**QUESTIONS**
a) Answer these from the FLT3-ITD passage:
(i) At which website was the Spearman rank correlation performed?
(ii) What was the mean length of the filler sequence in Type D?
(iii) How many of the 12 Type E deletions appeared larger than wild type?
b) Quote the part of the FLT3-ITD passage that opens with the words containing "Cumulative binomial probabilities" and closes with "Information (NCBI; http://blast.ncbi.nlm.nih.gov/Blast.cgi).".

**SUPPLIED PASSAGE**
Cumulative binomial probabilities and Fisher exact test 2-sided P values were calculated at www.danielsoper.com/statcalc. The Spearman rank correlation was performed at www.wessa.net/rwasp_spearman.wasp/. P values of <.05 were considered significant, unless adjusted by Bonferroni correction. Basic Local Alignment Search Tool (BLAST) searches were performed at National Center for Biotechnology Information (NCBI; http://blast.ncbi.nlm.nih.gov/Blast.cgi).

The 300 FLT3-ITD sequences were divided according to molecular anatomy (Figure 1). Types A-C were duplications, each starting within exon 14, and ending within exon 14, intron 14, and exon 15, respectively (length range, 18-240 bp; mean, 57 bp). Type D showed insertion of filler sequence (length range, 3-18 bp; mean, 10 bp), without loss or gain of FLT3 material, suggesting there is no critical region of FLT3 that must be duplicated. Type E were deletions, although 3 of 12 appeared larger than wild type due to insertion of filler that exceeded the deleted material in length. A single-type E mutation was length neutral, with deletion of FLT3 sequence balanced in length by gain of filler. Types F and G represented more complex events, including full or partial triplications. MMRDR could account for all types via backward slippage (duplication), forward slippage (deletion), and repeat slippage (more complex events including triplications). We therefore looked for the obligatory junction microhomology required to substantiate a replication-based model.

**GIVEN ENTRIES**
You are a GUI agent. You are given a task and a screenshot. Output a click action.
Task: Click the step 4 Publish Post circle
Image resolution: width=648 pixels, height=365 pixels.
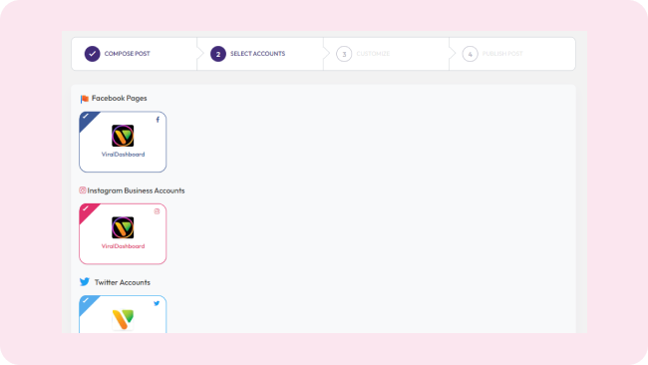(x=470, y=54)
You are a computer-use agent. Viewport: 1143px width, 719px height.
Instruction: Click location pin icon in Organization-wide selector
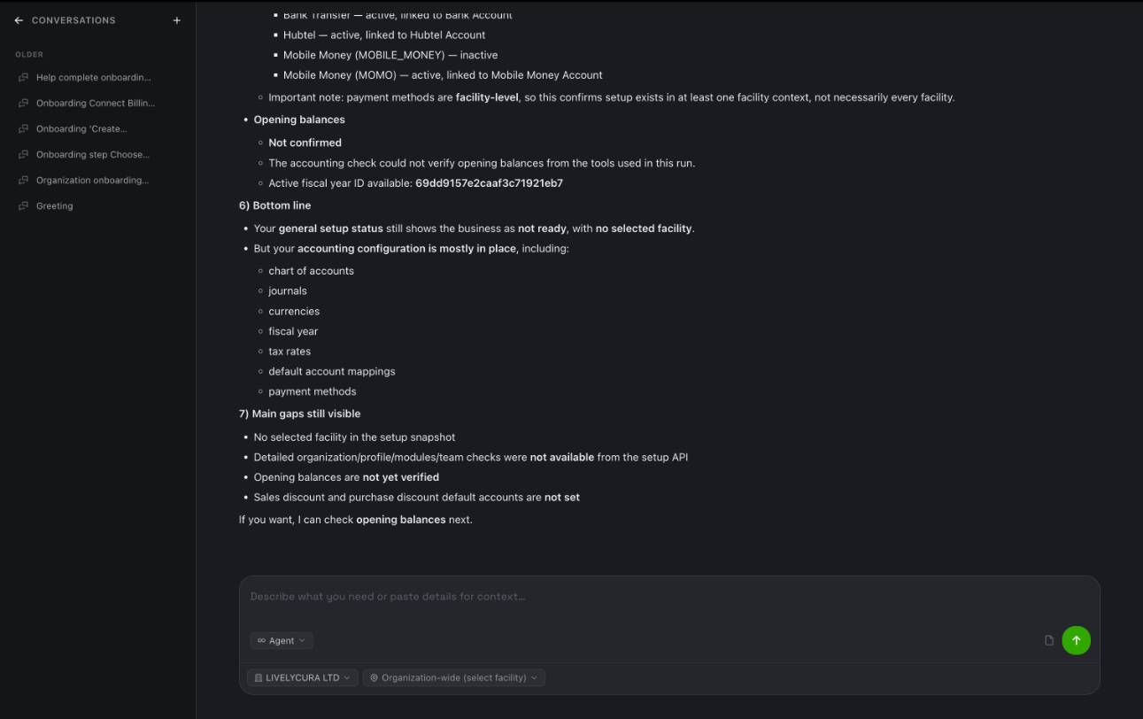[374, 677]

**TASK RESPONSES**
a)
(i) www.wessa.net/rwasp_spearman.wasp/
(ii) 10 bp
(iii) 3

b)
Cumulative binomial probabilities and Fisher exact test 2-sided P values were calculated at www.danielsoper.com/statcalc. The Spearman rank correlation was performed at www.wessa.net/rwasp_spearman.wasp/. P values of <.05 were considered significant, unless adjusted by Bonferroni correction. Basic Local Alignment Search Tool (BLAST) searches were performed at National Center for Biotechnology Information (NCBI; http://blast.ncbi.nlm.nih.gov/Blast.cgi).